→ Work required
Copy the items word for word, starting with the line containing "This screenshot has height=840, width=1410." and continuing through the end of the items, with both of those included. Omit the pictures from your copy.

[Collection entries]
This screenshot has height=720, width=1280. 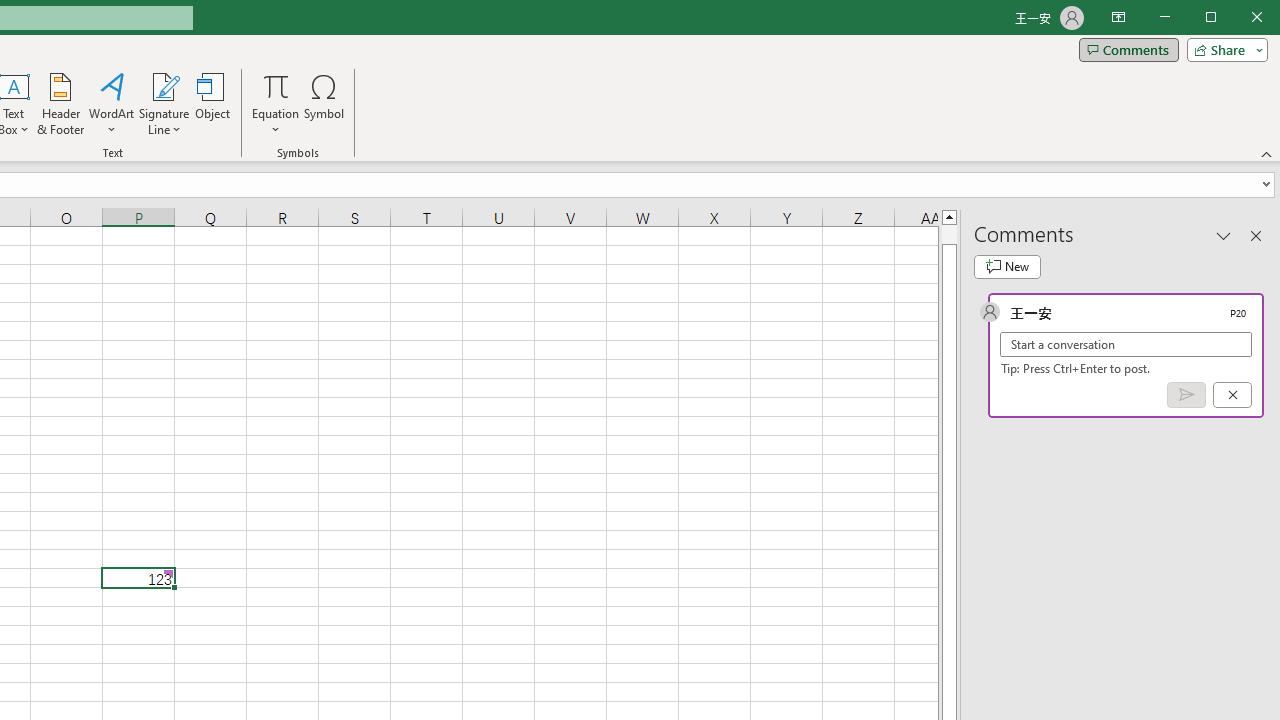 I want to click on 'Object...', so click(x=213, y=104).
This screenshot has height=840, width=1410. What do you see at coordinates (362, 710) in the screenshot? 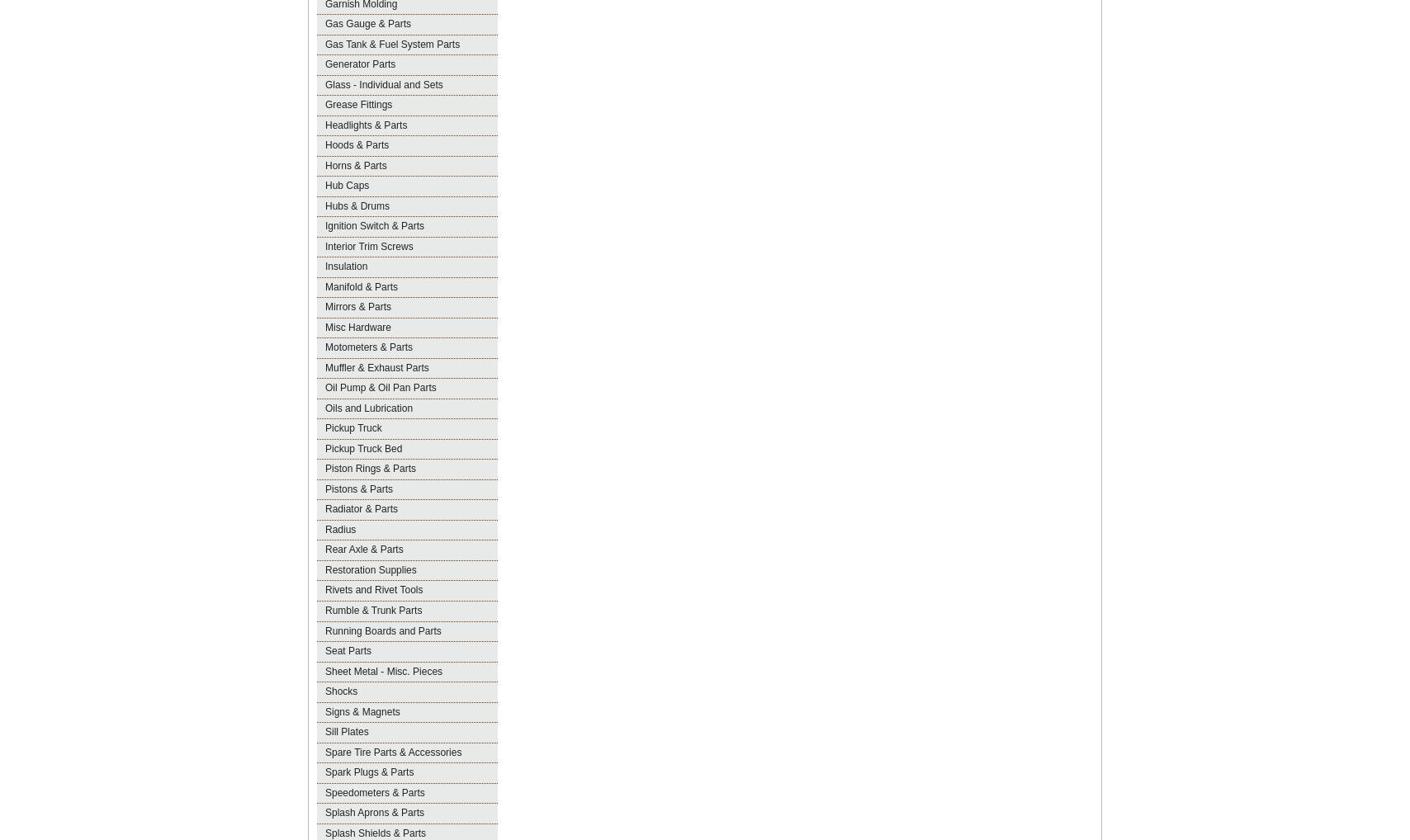
I see `'Signs & Magnets'` at bounding box center [362, 710].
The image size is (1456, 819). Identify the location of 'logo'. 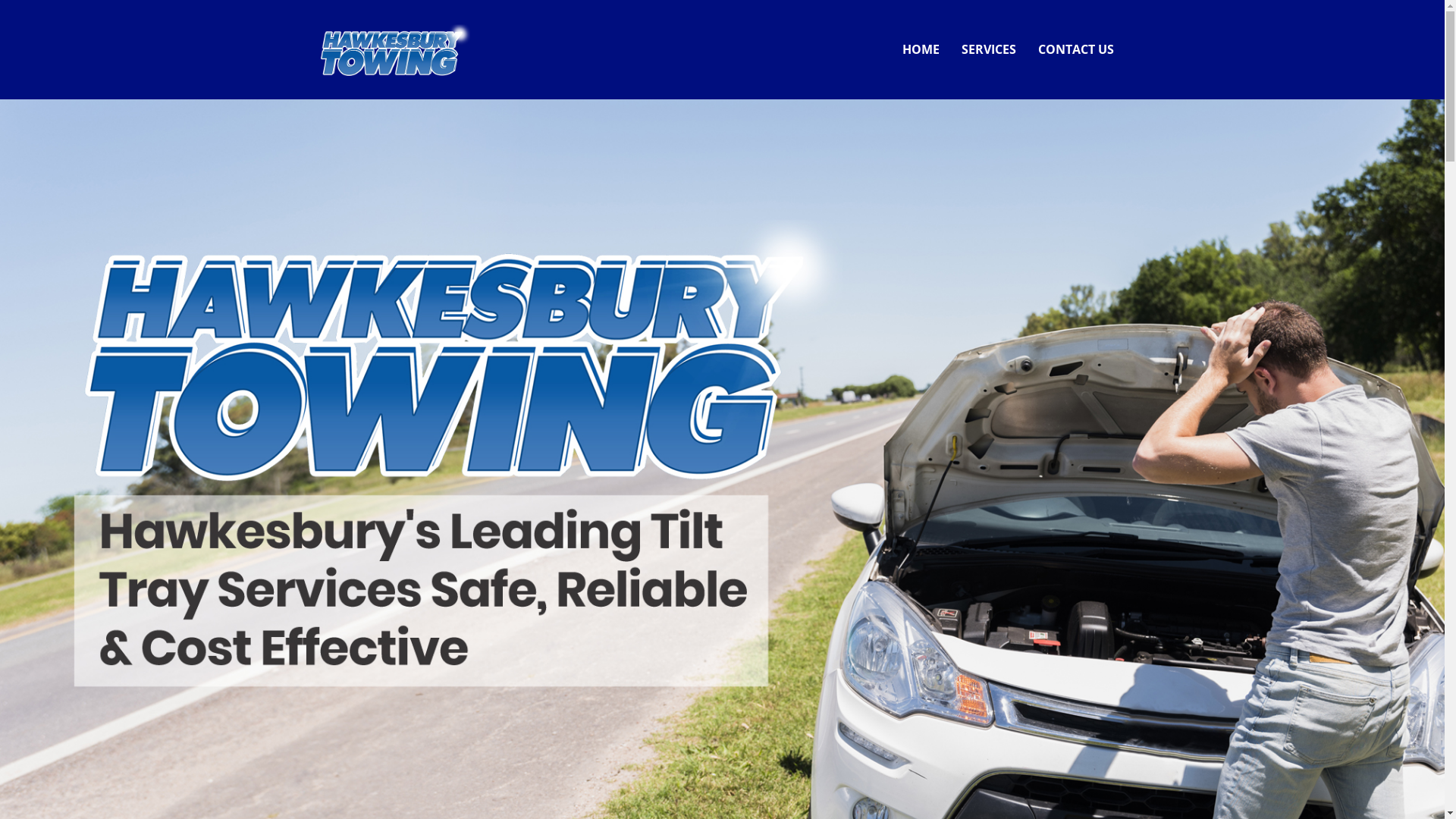
(319, 49).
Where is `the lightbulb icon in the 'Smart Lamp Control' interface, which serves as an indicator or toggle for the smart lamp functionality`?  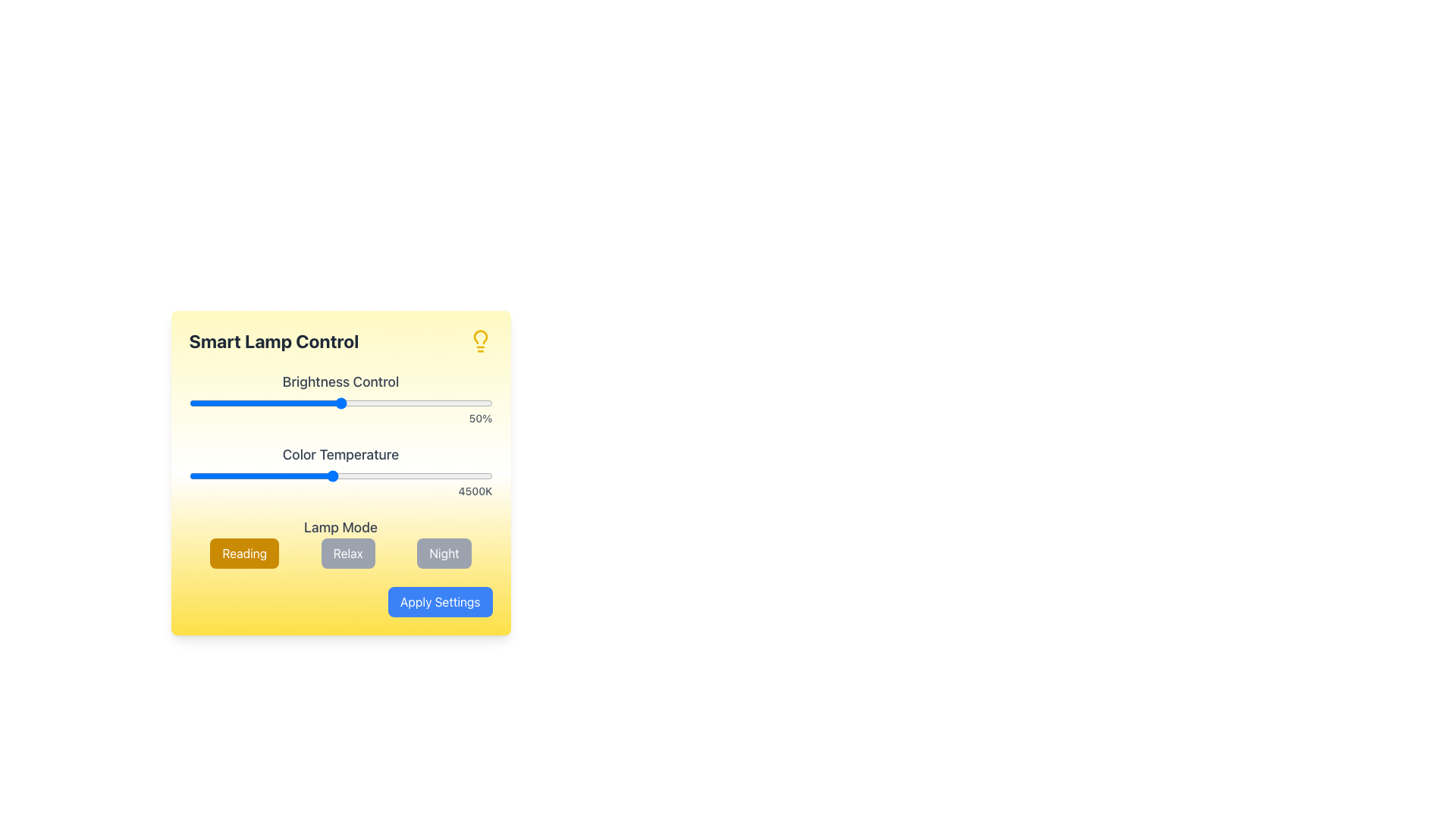
the lightbulb icon in the 'Smart Lamp Control' interface, which serves as an indicator or toggle for the smart lamp functionality is located at coordinates (479, 341).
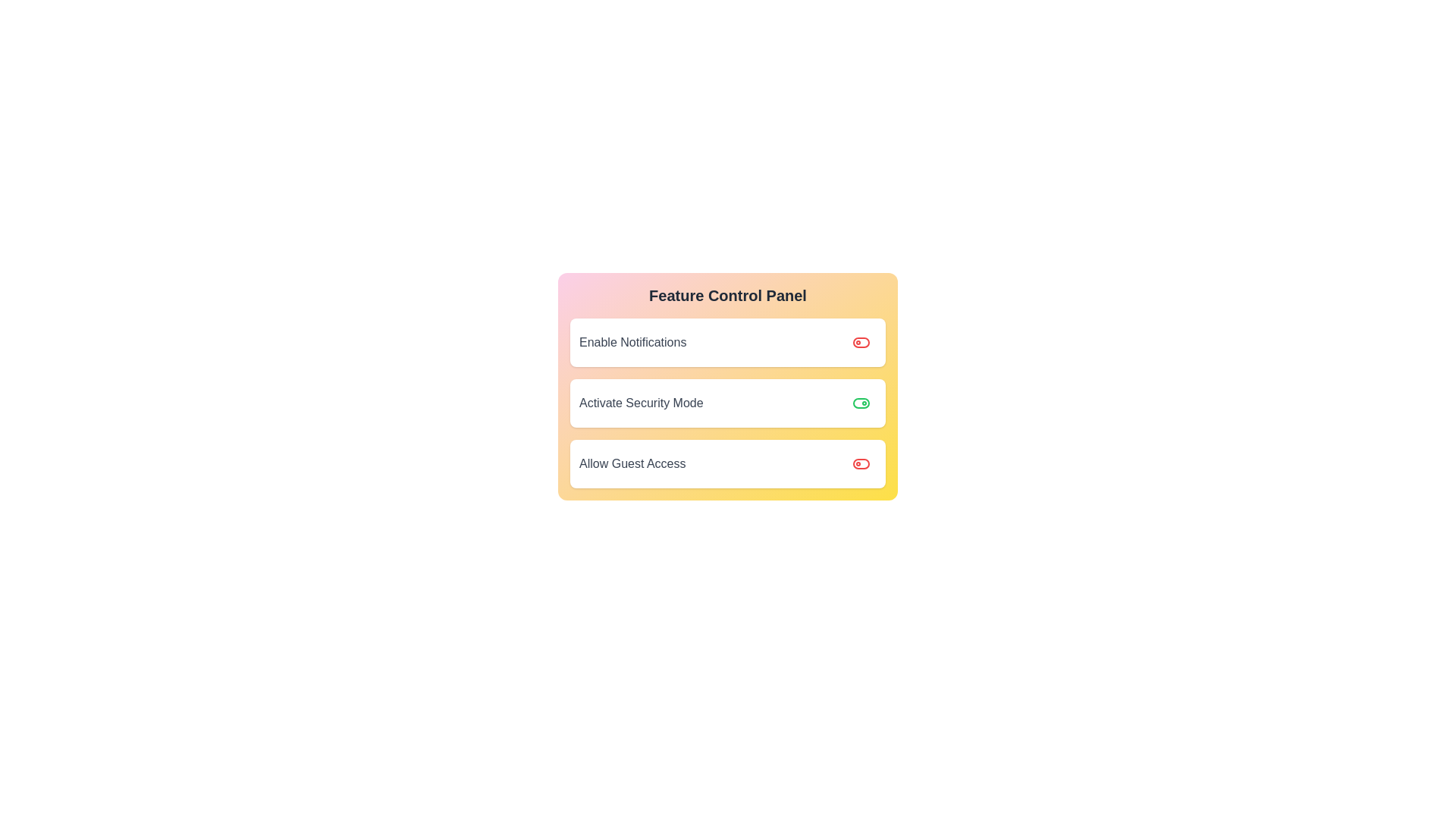  Describe the element at coordinates (728, 403) in the screenshot. I see `the toggle switch labeled 'Activate Security Mode'` at that location.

→ Finished exercise
This screenshot has height=840, width=1410. What do you see at coordinates (362, 710) in the screenshot? 
I see `'Signs & Magnets'` at bounding box center [362, 710].
The image size is (1456, 819). Identify the location of 'logo'. 
(319, 49).
Where is `the lightbulb icon in the 'Smart Lamp Control' interface, which serves as an indicator or toggle for the smart lamp functionality`?  
the lightbulb icon in the 'Smart Lamp Control' interface, which serves as an indicator or toggle for the smart lamp functionality is located at coordinates (479, 341).
  Describe the element at coordinates (728, 403) in the screenshot. I see `the toggle switch labeled 'Activate Security Mode'` at that location.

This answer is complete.